Method 1: Convert PySpark DataFrame to multiple CSV files and load them into PostgreSQL
filepath = "/base_path/psql_multiprocessing_data"
df.repartition(400).write.mode("overwrite").format("csv").save(filepath, header='false')
import glob
import psycopg2
from multiprocessing import Pool, cpu_count
file_path_list = sorted(glob.glob("/base_path/psql_multiprocessing_data/*.csv"))
def psql_copy_load(fileName):
con = psycopg2.connect(database="my_db", user="my_user", password="my_password", host="my_host", port="my_port")
cursor = con.cursor()
with open(fileName, 'r') as f:
cursor.copy_from(f, 'my_schema.my_table', sep=",")
con.commit()
con.close()
return fileName
with Pool(cpu_count()) as p:
p.map(psql_copy_load, file_path_list)
Method 2: Convert the PySpark DataFrame into smaller pandas DataFrame chunks, write to a StringIO buffer, and load directly into PostgreSQL
import math
from io import StringIO
chunks = math.ceil(df_ops.count / 100000)
chunk_result = None
chunk_count = 0
for i in range(0, chunks):
start_value = i * 100000
end_value = (i + 1) * 100000
df = df_ops.get_chunk(start_value, end_value) # custom function to get a chunk of 100,000 rows
sio = StringIO()
sio.write(df.toPandas().to_csv(index=None, header=None, sep=separator, na_rep='nan'))
sio.seek(0)
raw_connections = engine.raw_connection()

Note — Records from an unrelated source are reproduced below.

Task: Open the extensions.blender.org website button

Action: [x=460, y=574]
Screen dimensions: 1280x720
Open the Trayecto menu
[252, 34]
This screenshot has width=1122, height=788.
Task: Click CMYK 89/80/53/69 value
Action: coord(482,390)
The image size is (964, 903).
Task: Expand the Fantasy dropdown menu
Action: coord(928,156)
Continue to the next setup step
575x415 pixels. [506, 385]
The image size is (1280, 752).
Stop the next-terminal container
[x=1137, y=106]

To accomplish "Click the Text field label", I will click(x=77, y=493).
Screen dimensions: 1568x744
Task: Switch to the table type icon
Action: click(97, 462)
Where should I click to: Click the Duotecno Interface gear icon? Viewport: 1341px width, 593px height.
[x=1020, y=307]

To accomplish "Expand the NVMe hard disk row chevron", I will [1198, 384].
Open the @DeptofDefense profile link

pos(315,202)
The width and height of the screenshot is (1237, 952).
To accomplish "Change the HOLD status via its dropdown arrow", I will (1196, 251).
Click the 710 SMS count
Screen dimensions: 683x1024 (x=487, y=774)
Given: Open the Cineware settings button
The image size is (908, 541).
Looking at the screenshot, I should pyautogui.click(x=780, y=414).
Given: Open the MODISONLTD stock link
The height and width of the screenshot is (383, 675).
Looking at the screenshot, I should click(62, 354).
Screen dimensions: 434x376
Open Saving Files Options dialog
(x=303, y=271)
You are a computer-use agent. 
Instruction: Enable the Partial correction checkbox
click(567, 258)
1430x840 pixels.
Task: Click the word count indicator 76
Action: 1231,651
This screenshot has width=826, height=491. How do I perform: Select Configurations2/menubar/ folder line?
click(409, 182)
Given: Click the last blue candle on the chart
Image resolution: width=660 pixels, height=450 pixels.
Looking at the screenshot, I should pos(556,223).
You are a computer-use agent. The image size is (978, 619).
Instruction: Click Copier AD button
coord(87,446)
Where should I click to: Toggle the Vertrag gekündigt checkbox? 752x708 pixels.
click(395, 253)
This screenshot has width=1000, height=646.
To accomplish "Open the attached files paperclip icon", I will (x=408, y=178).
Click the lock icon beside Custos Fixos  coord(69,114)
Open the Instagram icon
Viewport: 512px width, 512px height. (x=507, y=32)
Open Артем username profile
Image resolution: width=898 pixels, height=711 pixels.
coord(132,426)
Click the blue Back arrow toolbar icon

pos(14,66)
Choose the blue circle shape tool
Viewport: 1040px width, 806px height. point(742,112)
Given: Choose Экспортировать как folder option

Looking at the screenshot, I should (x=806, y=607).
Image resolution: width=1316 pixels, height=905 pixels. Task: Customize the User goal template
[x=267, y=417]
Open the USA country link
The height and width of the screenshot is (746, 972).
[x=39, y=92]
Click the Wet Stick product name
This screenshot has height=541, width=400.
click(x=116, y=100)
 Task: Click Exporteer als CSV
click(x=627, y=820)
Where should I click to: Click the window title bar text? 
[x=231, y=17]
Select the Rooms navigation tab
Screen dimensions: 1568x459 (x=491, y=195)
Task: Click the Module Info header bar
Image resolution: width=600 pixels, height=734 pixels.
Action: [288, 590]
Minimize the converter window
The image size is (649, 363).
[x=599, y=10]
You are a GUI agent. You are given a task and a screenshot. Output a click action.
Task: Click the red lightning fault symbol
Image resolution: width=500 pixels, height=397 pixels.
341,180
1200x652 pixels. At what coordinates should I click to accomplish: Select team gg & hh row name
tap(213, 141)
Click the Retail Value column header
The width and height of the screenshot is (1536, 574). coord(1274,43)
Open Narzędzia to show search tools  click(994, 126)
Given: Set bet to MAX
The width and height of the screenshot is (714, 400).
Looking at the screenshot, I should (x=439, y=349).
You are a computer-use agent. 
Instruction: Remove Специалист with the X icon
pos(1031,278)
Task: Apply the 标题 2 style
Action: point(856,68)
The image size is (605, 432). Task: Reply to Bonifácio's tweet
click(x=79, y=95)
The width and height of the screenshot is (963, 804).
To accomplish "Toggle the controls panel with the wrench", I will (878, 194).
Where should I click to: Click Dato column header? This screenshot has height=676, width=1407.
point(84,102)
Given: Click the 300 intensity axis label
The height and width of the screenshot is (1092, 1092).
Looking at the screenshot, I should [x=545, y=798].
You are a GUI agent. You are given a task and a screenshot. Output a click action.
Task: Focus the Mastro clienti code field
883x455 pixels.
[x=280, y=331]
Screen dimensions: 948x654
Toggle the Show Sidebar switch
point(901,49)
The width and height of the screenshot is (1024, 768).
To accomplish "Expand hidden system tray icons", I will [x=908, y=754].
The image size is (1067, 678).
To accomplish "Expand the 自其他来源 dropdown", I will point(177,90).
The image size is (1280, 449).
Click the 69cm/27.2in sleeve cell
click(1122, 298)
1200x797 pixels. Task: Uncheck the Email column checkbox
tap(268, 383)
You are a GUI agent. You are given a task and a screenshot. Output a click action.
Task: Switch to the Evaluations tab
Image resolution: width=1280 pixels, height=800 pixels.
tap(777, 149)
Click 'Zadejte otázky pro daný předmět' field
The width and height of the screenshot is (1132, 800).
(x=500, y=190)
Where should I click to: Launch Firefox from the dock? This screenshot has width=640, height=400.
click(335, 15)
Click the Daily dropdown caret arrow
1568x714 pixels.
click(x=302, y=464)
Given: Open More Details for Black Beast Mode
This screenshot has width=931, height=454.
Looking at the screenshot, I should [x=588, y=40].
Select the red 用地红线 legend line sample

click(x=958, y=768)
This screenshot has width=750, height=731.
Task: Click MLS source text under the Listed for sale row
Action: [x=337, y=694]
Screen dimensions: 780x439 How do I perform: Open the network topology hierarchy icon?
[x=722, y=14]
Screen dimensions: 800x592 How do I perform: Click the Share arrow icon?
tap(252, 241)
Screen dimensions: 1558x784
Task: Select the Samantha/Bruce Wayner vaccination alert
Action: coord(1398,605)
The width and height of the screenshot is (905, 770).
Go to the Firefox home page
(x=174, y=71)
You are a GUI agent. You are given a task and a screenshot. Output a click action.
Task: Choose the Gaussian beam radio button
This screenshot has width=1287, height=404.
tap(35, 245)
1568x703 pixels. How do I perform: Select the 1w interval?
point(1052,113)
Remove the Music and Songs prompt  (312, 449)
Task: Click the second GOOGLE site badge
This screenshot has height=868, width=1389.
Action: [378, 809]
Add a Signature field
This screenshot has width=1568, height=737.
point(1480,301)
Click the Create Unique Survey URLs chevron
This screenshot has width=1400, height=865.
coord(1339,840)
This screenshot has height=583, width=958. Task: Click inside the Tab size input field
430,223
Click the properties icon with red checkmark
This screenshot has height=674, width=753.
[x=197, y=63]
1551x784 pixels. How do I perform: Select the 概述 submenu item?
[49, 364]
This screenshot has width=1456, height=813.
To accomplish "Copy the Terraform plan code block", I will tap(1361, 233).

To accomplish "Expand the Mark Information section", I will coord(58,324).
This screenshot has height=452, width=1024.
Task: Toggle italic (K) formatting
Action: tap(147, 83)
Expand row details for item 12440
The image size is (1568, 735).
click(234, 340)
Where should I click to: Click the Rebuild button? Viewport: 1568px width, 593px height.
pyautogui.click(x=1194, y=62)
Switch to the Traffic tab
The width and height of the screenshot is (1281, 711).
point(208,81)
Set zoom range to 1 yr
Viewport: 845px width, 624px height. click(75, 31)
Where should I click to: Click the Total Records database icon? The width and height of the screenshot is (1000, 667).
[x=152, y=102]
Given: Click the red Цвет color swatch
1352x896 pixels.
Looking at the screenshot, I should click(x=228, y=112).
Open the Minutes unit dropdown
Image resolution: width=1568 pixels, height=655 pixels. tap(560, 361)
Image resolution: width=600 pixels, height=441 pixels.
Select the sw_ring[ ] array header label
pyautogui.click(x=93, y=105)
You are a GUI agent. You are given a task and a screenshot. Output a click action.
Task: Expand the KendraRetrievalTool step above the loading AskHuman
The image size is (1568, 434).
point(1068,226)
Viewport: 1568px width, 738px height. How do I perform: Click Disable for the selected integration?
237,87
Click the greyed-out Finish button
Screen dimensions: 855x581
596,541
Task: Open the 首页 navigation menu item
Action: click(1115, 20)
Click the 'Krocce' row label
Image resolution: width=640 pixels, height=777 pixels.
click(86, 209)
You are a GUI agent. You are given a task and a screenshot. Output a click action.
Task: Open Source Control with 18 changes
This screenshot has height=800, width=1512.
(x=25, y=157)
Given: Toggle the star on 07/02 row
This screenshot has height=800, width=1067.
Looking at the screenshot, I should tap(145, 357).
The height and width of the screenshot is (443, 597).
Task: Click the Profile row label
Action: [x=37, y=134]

with raw_connections.cursor() as c:
c.copy_from(sio, table_name, columns=df.columns, sep=separator)
raw_connections.commit()
Context:
The DataFrame is very large, and I’m trying to optimize the load time into PostgreSQL.
Method 1 utilizes multiprocessing and CSV files, while Method 2 processes smaller chunks of data in memory and loads them directly.
Question:
Which of these methods is likely to be faster in practice?
Are there any significant trade-offs between these two methods that I should be aware of?
Is there a more efficient way to handle this type of data loading?
Any insights or recommendations would be greatly appreciated!